To make a built-in kind of value for times of day, such as "11:22 AM".


§1. "Men can do nothing without the make-believe of a beginning. Even Science, the strict measurer, is obliged to start with a make-believe unit, and must fix on a point in the stars' unceasing journey when his sidereal clock shall pretend that time is at Nought. His less accurate grandmother Poetry has always been understood to start in the middle; but on reflection it appears that her proceeding is not very different from his; since Science, too, reckons backwards as well as forwards, divides his unit into billions, and with his clock-finger at Nought really sets off in medias res" (George Eliot, "Daniel Deronda"). Our make-believe here is midnight, our unit is divided not into billions but into 1440, and a value of this kind holds one of two possibilities:

Thus the value 70 might mean 1:10 AM, or it might mean 70 minutes, and type-checking does not try to distinguish the two. This is so that arithmetic will be easier — we can add 70 minutes to 1:10 AM to get 2:20 AM, but if they had different kinds, this would be illegal.
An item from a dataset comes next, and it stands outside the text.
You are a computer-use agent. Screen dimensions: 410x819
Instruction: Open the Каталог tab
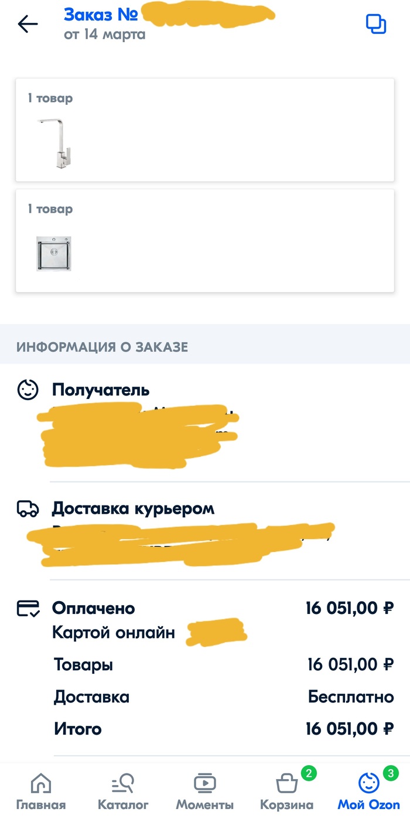[123, 791]
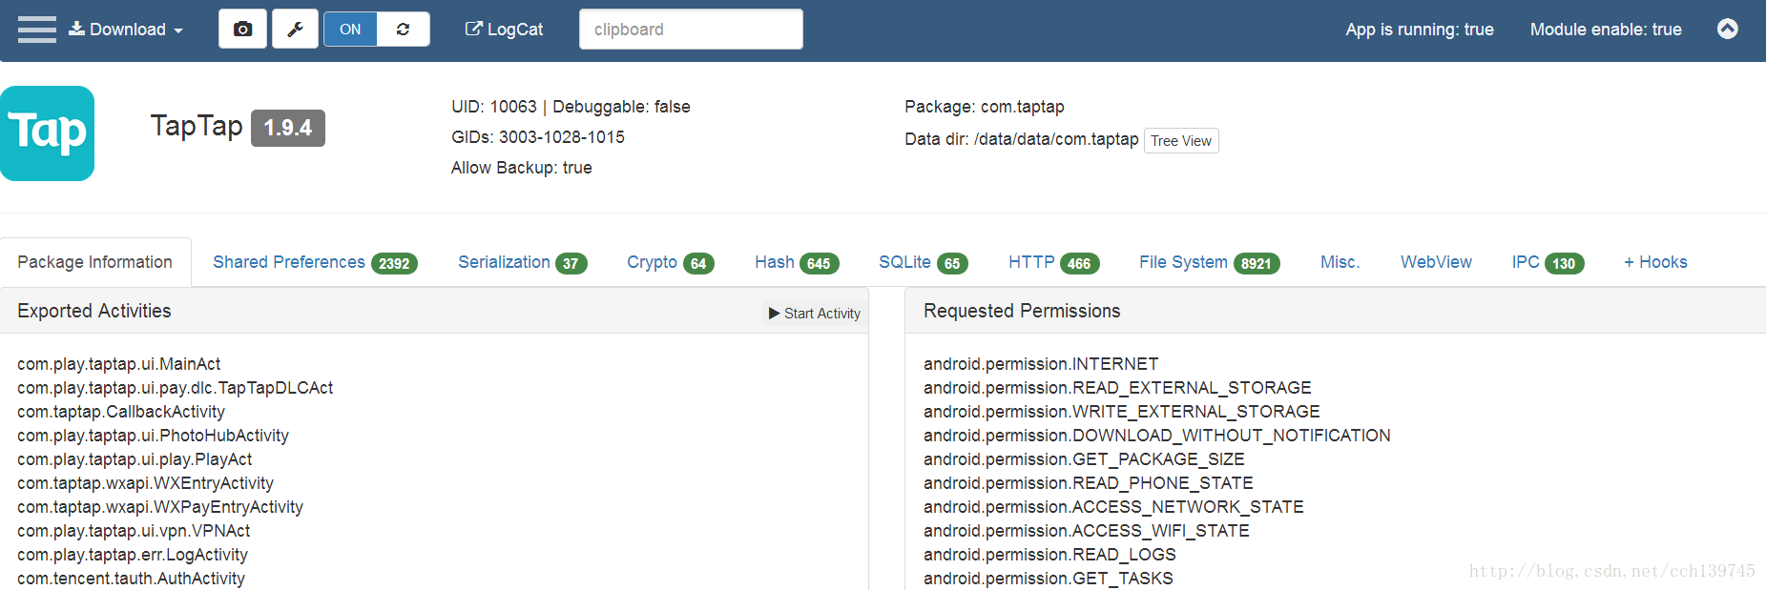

The ambiguity is occasionally unhelpful, though: we have to supplement the "[a time]" Understand token, which parses an absolute time, with a special "[a time period]" one, so that users are able to parse relative times as well. And of course, times really do not behave like integers, no matter how we might pretend. What is 4:52 PM plus 3:31 PM, in any very meaningful sense? (Inform adds these by treating them as durations since the previous midnight in each case, but it's hard to see why that makes much human sense.) But despite these qualms, it has been a reasonably good design in practice, and few authors have objected.

kind *K_time = NULL;

§2.

void PL::TimesOfDay::start(void) {
    PLUGIN_REGISTER(PLUGIN_NEW_BASE_KIND_NOTIFY, PL::TimesOfDay::times_new_base_kind_notify);
}

§3.

int PL::TimesOfDay::times_new_base_kind_notify(kind *new_base, text_stream *name, wording W) {
    if (Str::eq_wide_string(name, L"TIME_TY")) {
        K_time = new_base; return TRUE;
    }
    return FALSE;
}

§4.

kind *PL::TimesOfDay::kind(void) {
    return K_time;
}

§5. Parsing. Although they are eventually stored in variables of the same kind ("time"), relative and absolute times are parsed differently — they really are not linguistically the same thing at all.

<s-literal-time> ::=
    minus <elapsed-time> |                                         ==> { -, Rvalues::from_time(-R[1], W) }
    <elapsed-time> |                                               ==> { -, Rvalues::from_time(R[1], W) }
    <clock-time>                                                   ==> { -, Rvalues::from_time(R[1], W) }

<elapsed-time> ::=
    <cardinal-number> hour/hours |                                 ==> { 60*R[1], - }
    <cardinal-number> minute/minutes |                             ==> { pass 1 }
    <cardinal-number> hour/hours <cardinal-number> minute/minutes  ==> { 60*R[1]+R[2], - }

<clock-time> ::=
    <cardinal-number> <am-pm> |    ==> Vet the time for clock range5.1
    <digital-clock-time> <am-pm>   ==> Vet the time for clock range5.1

<am-pm> ::=
    am |
    pm

§5.1. Note that we allow "12:01 AM" (one minute past midnight) and "12:01 PM" (ditto noon), and also "0:01 AM" and "00:01 AM", but not "0:01 PM". Lawrence Sanders's sci-fi thriller "The Tomorrow File", if that can be mentioned on the same page as "Daniel Deronda", had a terrific cover of a digital clock glowing with "24:01" — but we won't allow that, either.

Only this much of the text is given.